L’agence, championne pour dénicher le meilleur prix

Pour autant, tout n’est pas perdu pour les distributeurs traditionnels. D’abord parce que, rappelons-le, trois Français sur quatre n’ont pas remarqué le changement du modèle de rémunération. L’évolution semble donc actée. Mais aussi parce que, parmi les clients qui sont restés fidèles à leur agence, 37 % précisent que c’est avant tout parce qu’elle reste la plus compétente pour trouver le meilleur tarif. Dans le maquis des sites, et alors qu’il est souvent extrêmement difficile pour l’internaute de dénicher sur le Web le prix d’appel affiché par les transporteurs dans leurs publicités, le distributeur conserve encore une vraie légitimité et apporte un service, logiquement payant pour peu qu’il soit expliqué. D’autant que la fin des commissions a modifié le rapport entre l’agence et son client. Elle incite le vendeur à rechercher pour son client le plus bas prix afin de faire face à la concurrence d’Internet et de justifier ses frais de services, explique Jean-Pierre Mas, président d’Afat Voyages. Alors qu’autrefois le système de la commission pouvait au contraire pousser l’agence à vendre un billet plus cher car plus rémunérateur.

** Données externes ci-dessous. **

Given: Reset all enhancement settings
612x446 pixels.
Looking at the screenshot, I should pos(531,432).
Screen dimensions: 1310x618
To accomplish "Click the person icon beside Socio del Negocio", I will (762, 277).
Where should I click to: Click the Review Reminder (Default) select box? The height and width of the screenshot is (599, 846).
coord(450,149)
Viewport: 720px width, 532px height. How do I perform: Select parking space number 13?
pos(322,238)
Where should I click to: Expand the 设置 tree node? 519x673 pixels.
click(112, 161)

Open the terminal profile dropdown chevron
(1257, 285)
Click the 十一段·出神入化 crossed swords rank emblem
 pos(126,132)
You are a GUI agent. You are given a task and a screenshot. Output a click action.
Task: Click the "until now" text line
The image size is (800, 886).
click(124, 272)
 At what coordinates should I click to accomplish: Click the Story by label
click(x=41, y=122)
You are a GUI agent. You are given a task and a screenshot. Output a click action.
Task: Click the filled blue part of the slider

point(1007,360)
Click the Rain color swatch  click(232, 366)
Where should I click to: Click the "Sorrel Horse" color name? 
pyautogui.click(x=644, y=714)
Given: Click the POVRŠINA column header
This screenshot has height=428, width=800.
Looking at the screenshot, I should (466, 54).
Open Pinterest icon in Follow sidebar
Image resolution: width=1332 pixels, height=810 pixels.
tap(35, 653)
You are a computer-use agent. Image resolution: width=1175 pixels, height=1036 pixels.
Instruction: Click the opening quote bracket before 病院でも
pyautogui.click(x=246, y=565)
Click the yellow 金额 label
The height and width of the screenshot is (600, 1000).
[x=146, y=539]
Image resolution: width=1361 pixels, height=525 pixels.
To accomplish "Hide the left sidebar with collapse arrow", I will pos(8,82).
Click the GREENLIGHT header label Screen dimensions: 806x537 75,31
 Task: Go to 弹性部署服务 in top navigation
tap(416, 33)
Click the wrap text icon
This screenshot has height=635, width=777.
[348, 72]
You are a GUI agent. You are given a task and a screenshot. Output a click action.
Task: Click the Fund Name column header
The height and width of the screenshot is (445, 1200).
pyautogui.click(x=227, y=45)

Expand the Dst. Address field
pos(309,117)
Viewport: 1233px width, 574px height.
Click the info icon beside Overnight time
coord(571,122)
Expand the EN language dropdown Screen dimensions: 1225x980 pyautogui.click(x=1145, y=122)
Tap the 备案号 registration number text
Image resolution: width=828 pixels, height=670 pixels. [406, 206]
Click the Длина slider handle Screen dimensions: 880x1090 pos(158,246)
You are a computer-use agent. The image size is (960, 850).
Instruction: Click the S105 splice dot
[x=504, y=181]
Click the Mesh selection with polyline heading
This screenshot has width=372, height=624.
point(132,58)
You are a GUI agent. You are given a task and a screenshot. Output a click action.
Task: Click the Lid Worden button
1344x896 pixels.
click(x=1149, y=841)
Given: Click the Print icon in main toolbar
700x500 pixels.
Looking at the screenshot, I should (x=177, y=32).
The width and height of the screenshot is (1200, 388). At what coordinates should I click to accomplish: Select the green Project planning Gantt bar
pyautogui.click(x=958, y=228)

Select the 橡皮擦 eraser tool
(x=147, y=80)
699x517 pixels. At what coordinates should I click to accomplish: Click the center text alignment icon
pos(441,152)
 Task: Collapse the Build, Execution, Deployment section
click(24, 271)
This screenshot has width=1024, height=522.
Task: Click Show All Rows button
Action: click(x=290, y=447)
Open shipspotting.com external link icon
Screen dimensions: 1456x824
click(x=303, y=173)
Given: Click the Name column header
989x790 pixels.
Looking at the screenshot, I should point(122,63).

Autre point important : la proximité. 35 % des clients mettent en avant ce thème pour justifier leur fidélité à leur agence. Face à des sites Internet impersonnels, et face au besoin du client d’être rassuré, les distributeurs doivent absolument capitaliser sur cette notion de proximité. Même si les méfiances vis-à-vis d’Internet s’estompent avec le temps.

A l’inverse, pour les clients qui ont réservé un billet sur Internet depuis le 1er avril, c’est l’aspect pratique qui prime (pour 55 % des sondés), bien plus que les faibles frais de services (26 %). Dans ce contexte, les agences traditionnelles ont tout intérêt à éviter d’entrer dans la spirale à la baisse des frais initiée par les acteurs du Web, et à se concentrer au contraire sur la qualité de leurs services, seul moyen pour elles de justifier la prise de frais plus élevés, et ainsi d’améliorer leurs marges.

58 % des clients des agences de voyages continuent à être hostiles aux frais de services.